Answer
We prove:
$\mathop \sum \limits_{n = 0}^\infty n{{\rm{e}}^{ - nx}} = \dfrac{{{{\rm{e}}^{ - x}}}}{{{{\left( {1 - {{\rm{e}}^{ - x}}} \right)}^2}}}$
Work Step by Step
We notice that $\dfrac{d}{{dx}}\left( { - \dfrac{1}{{1 - {{\rm{e}}^{ - x}}}}} \right) = \dfrac{{{{\rm{e}}^{ - x}}}}{{{{\left( {1 - {{\rm{e}}^{ - x}}} \right)}^2}}}$.

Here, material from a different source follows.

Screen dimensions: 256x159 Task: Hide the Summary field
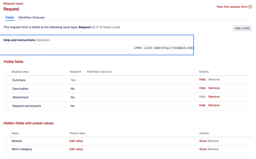pos(202,80)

Consider the expansion of the function $\dfrac{1}{{1 - {{\rm{e}}^{ - x}}}}$. Taking the derivative of this expansion, we shall obtain the series representing $\dfrac{{{{\rm{e}}^{ - x}}}}{{{{\left( {1 - {{\rm{e}}^{ - x}}} \right)}^2}}}$.
Substitute ${{\rm{e}}^{ - x}}$ for $x$ in Eq. (2) of Section 11.6 gives
$\dfrac{1}{{1 - {{\rm{e}}^{ - x}}}} = \mathop \sum \limits_{n = 0}^\infty {\left( {{{\rm{e}}^{ - x}}} \right)^n} = \mathop \sum \limits_{n = 0}^\infty {{\rm{e}}^{ - nx}}$, ${\ \ \ }$ converges for $\left| {{{\rm{e}}^{ - x}}} \right| \lt 1$
Taking the derivative on the series with respect to $x$ gives
$\dfrac{d}{{dx}}\left( {\dfrac{1}{{1 - {{\rm{e}}^{ - x}}}}} \right) = - \mathop \sum \limits_{n = 0}^\infty n{{\rm{e}}^{ - nx}}$
Hence,
$\dfrac{d}{{dx}}\left( { - \dfrac{1}{{1 - {{\rm{e}}^{ - x}}}}} \right) = \mathop \sum \limits_{n = 0}^\infty n{{\rm{e}}^{ - nx}}$
Since $\dfrac{d}{{dx}}\left( { - \dfrac{1}{{1 - {{\rm{e}}^{ - x}}}}} \right) = \dfrac{{{{\rm{e}}^{ - x}}}}{{{{\left( {1 - {{\rm{e}}^{ - x}}} \right)}^2}}}$, therefore $\mathop \sum \limits_{n = 0}^\infty n{{\rm{e}}^{ - nx}} = \dfrac{{{{\rm{e}}^{ - x}}}}{{{{\left( {1 - {{\rm{e}}^{ - x}}} \right)}^2}}}$.